Re: Add CHECK_FOR_INTERRUPTS in polling loop code path in XactLockTableWait

From: Xuneng Zhou <xunengzhou(at)gmail(dot)com>
To: Fujii Masao <masao(dot)fujii(at)oss(dot)nttdata(dot)com>, Kevin K Biju <kevinkbiju(at)gmail(dot)com>
Cc: pgsql-hackers(at)lists(dot)postgresql(dot)org
Subject: Re: Add CHECK_FOR_INTERRUPTS in polling loop code path in XactLockTableWait
Date: 2025-06-03 10:44:54
Message-ID: CABPTF7Xtvt441zb1d3ZHGGE-st0O-WXBwoLca3C_2xAVfN5jPA@mail.gmail.com
Views: Raw Message | Whole Thread | Download mbox | Resend email
Thread:
Lists: pgsql-hackers

Hi Fujii,
Thanks a lot for reviewing!

> > This update amends the previous patch by replacing the global
> > XactLockTableWait_us with a local wait_us variable inside
> > XactLockTableWait. Now each call resets its backoff to 1 ms, doubling
> > up to 1 s when oper == XLTW_None. This eliminates shared‐state bugs
> > (where multiple backends or successive calls would otherwise inherit a
> > stale, high sleep value).
> >
> > I remain concerned about relying on oper == XLTW_None to signal
> > “logical‐replication” use cases, since:
> > It couples backoff behavior to the absence of an error‐callback
> > context. Future callers passing oper == None for other reasons would
> > inadvertently get progressive backoff.
> > The intent (“I need a long‐wait backoff”) isn’t self‐evident from oper.
>
> I think that this concern is right and we should avoid this approach.

+1

>
> > An alternative is to add a separate boolean or enum argument (e.g.
> > bool isLogicalReplication) so that callers explicitly opt in to
> > backoff. That approach is more verbose but avoids hidden coupling and
> > is easier to maintain if additional contexts require different wait
> > policies. If ConditionalXactLockTableWait ever needs backoff, it would
> > benefit from the same explicit flag.
>
> I prefer this approach over "oper == XLTW_None" one.

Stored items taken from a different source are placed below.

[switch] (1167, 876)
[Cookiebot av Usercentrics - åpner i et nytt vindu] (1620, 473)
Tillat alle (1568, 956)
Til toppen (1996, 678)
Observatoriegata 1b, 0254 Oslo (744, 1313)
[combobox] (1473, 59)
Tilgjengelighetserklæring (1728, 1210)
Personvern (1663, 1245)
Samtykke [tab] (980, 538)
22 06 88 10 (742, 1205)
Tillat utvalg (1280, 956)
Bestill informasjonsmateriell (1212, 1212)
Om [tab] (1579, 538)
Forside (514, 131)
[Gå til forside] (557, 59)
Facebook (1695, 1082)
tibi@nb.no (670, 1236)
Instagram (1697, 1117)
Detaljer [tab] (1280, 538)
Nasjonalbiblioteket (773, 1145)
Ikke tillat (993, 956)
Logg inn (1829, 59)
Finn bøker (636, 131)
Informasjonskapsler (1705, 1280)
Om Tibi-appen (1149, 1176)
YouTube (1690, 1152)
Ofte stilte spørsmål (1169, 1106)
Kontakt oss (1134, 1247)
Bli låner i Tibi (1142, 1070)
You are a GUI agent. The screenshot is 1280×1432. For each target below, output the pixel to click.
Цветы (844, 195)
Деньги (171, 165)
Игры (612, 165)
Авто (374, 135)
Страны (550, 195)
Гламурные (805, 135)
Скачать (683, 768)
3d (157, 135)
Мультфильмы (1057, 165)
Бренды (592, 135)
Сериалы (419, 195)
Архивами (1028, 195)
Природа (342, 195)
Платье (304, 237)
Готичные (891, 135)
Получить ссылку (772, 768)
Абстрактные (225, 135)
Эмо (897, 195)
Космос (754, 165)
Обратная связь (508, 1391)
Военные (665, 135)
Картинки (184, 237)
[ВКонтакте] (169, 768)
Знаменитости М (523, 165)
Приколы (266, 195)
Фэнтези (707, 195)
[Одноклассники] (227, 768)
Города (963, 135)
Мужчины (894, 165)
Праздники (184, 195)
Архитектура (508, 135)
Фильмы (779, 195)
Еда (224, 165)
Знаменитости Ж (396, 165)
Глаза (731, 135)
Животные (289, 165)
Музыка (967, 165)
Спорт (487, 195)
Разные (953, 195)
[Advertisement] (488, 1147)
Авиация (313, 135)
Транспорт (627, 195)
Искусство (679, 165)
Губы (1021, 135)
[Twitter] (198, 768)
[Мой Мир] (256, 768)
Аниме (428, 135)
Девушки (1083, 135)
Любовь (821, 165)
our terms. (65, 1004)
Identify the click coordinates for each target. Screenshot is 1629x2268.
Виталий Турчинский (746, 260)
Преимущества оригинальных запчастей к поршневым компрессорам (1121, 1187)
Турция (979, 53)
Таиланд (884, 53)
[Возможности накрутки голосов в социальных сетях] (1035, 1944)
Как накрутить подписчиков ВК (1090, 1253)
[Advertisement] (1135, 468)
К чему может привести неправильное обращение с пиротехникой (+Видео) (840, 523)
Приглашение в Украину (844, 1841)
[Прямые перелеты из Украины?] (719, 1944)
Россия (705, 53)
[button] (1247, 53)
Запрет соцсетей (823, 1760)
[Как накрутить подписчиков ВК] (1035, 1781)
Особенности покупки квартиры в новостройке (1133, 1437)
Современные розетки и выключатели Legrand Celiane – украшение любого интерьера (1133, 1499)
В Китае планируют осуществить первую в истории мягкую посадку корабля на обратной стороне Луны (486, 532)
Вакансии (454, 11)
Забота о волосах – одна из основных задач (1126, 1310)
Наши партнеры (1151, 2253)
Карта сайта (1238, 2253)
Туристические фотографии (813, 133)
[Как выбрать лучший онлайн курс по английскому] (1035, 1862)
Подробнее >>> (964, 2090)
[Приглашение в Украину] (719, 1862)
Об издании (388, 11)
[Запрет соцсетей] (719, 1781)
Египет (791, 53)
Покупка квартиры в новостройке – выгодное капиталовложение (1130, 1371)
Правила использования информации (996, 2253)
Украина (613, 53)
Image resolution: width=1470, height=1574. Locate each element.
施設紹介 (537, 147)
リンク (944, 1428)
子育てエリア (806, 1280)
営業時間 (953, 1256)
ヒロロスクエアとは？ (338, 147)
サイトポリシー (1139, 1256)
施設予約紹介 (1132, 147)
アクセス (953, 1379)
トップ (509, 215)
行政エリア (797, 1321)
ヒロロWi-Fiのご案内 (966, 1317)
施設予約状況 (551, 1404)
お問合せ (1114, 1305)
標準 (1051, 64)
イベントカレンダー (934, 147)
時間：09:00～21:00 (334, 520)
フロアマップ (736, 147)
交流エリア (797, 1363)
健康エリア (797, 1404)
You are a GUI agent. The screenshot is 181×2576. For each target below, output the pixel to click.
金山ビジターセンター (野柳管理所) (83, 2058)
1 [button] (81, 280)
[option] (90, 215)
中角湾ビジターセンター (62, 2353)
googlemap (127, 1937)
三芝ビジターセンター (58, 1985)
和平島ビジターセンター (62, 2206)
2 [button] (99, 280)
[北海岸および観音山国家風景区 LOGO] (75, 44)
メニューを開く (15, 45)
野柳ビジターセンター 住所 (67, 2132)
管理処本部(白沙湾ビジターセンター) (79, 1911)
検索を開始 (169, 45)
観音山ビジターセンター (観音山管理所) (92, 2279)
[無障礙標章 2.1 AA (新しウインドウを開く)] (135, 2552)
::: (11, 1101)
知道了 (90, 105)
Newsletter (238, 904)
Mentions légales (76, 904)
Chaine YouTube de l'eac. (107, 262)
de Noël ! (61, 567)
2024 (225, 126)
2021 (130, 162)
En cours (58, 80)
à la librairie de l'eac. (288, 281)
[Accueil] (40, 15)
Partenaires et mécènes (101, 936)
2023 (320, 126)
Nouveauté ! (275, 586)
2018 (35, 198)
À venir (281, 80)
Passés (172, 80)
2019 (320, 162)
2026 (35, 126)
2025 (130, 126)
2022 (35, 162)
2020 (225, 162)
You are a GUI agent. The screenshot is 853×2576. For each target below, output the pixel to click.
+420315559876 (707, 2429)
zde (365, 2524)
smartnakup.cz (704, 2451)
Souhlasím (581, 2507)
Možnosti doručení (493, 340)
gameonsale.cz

Agreed. My worry was that introducing a new argument adds many
call-site changes, and XLTW_Oper is primarily for error-context
callbacks.

>
> Just idea, if XactLockTableWait() is expected to finish within a few seconds
> after acquiring the lock, how about this approach: keep sleeping for 1ms
> until the total sleep time reaches 10s (10s is just an example),
> and after that, start doubling the sleep duration each cycle, up to
> a maximum of 10s. That is, even in non-"create replication slot" case,
> if the total sleep time exceeds 10s, it seems safe to double the sleep time
> up to 10s. This way, we stay responsive early on but can back off more
> aggressively if needed. Thought? Anyway we probably need to study
> XactLockTableWait() behavior more closely.
>

I agree—we need to study XactLockTableWait() usage more closely.
Picking a fixed threshold could be tricky across different workloads.
Exposing it as a GUC for this one also feels heavy.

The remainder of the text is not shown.